REQUIRED ACTION. Dropping every picture, set down exactly the lines in the entries below, starting with the line with "Catalogo (53, 125)" and going on through the line with "FunnyWill (854, 111)".

※

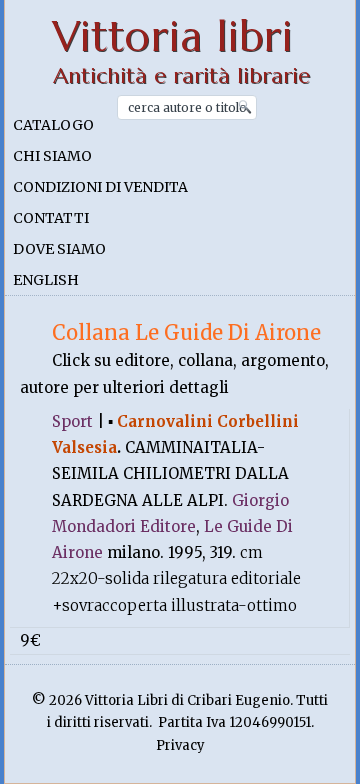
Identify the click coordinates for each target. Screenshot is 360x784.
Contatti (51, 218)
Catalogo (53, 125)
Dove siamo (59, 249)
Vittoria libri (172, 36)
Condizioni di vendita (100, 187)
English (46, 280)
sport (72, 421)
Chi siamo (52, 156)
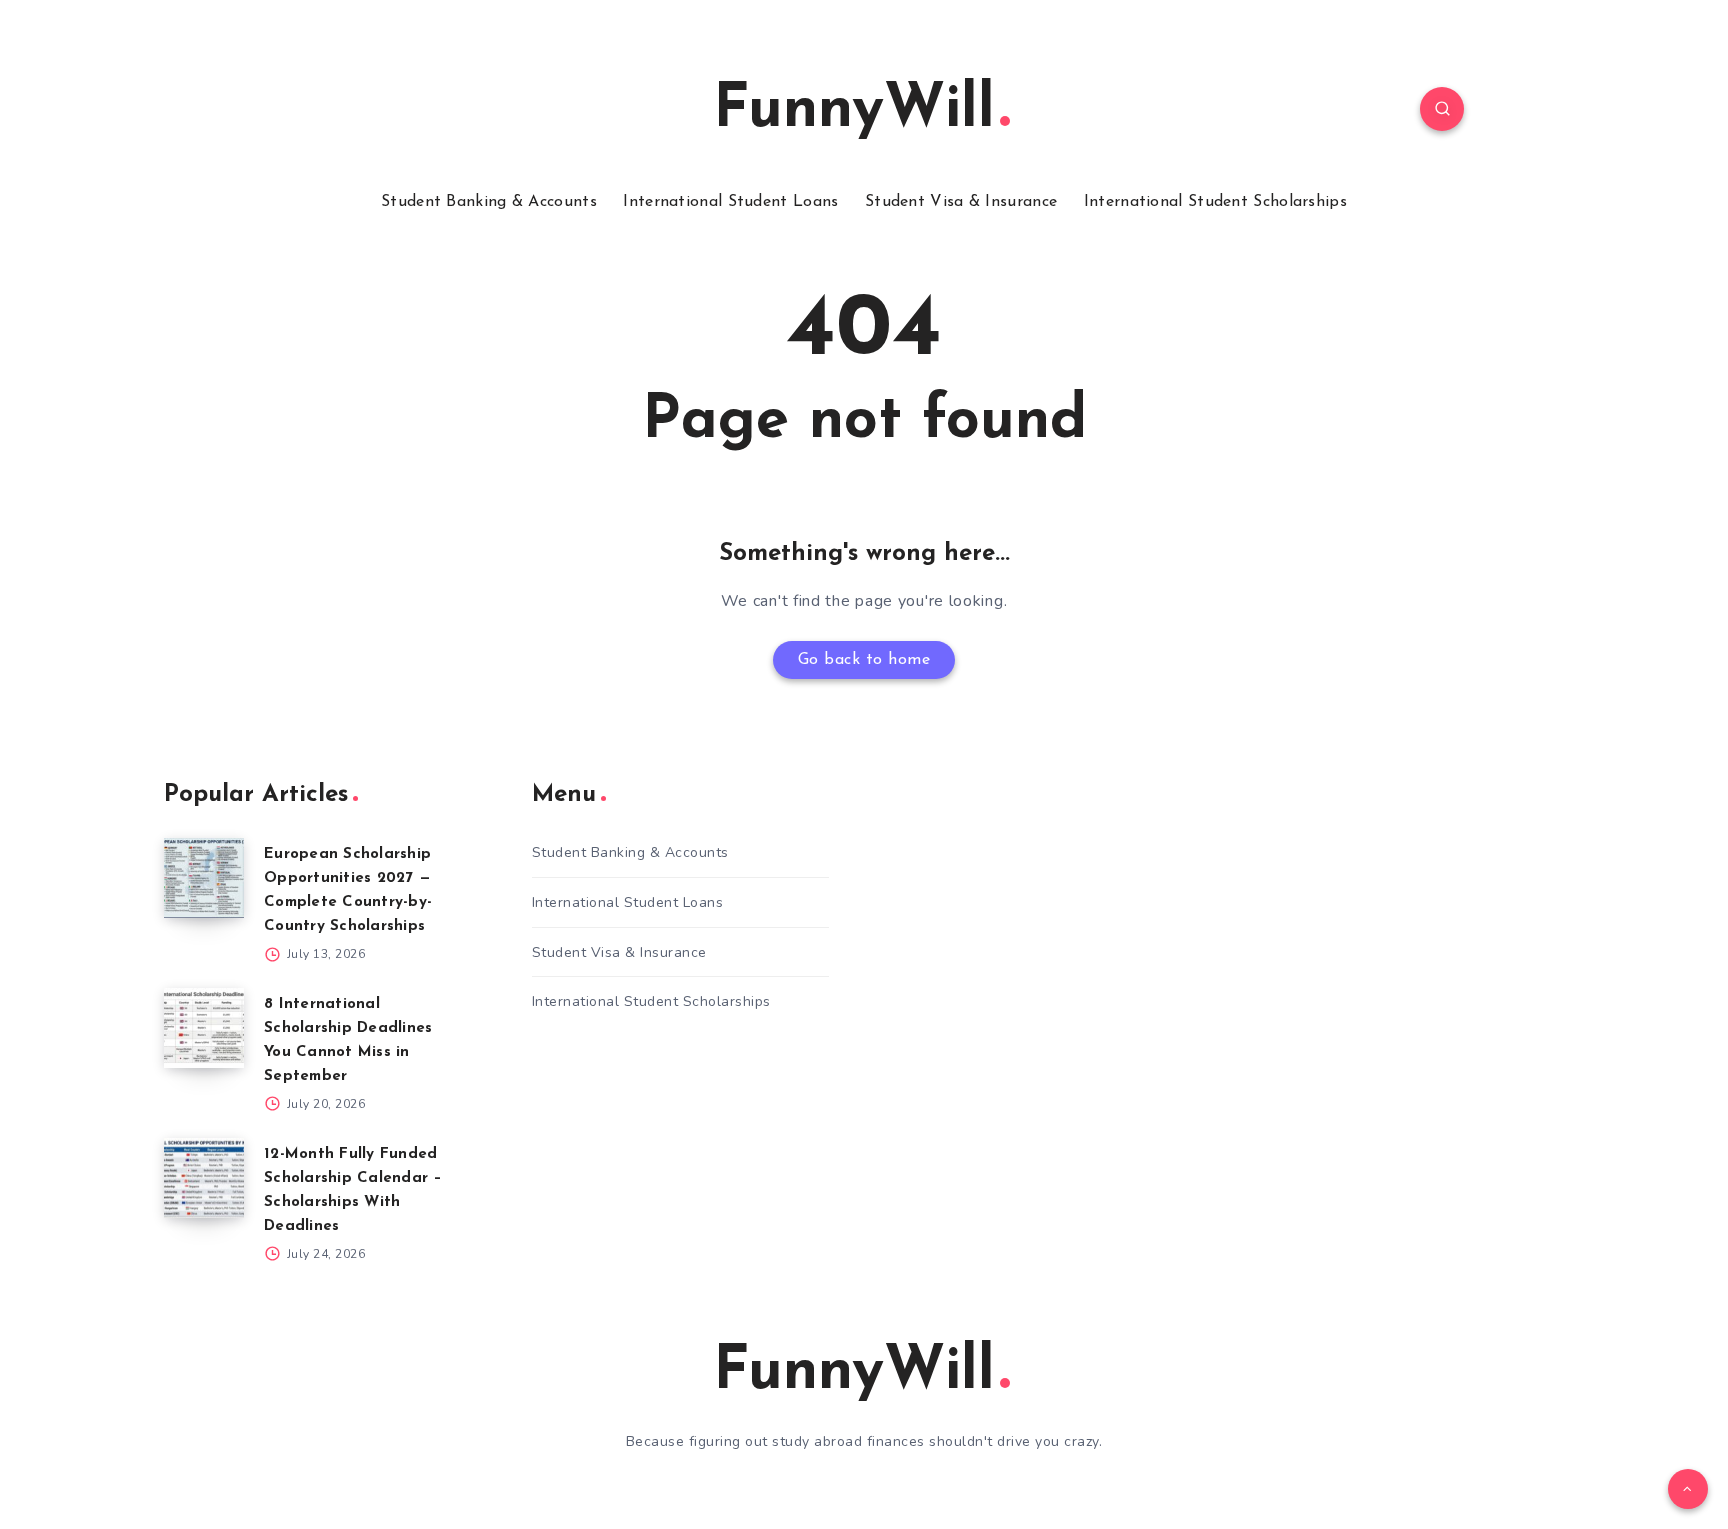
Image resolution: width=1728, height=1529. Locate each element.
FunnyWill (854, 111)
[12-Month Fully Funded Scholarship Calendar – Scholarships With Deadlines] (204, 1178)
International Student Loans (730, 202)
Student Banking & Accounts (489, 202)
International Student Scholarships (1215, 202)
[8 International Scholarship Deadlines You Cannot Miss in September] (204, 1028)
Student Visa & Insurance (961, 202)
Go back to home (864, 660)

※

EXERCISE ANSWER.
Catalogo (53, 125)
Dove siamo (59, 249)
Vittoria libri (172, 36)
Condizioni di vendita (100, 187)
English (46, 280)
sport (72, 421)
Chi siamo (52, 156)
Image resolution: width=1728, height=1529. Locate each element.
FunnyWill (854, 111)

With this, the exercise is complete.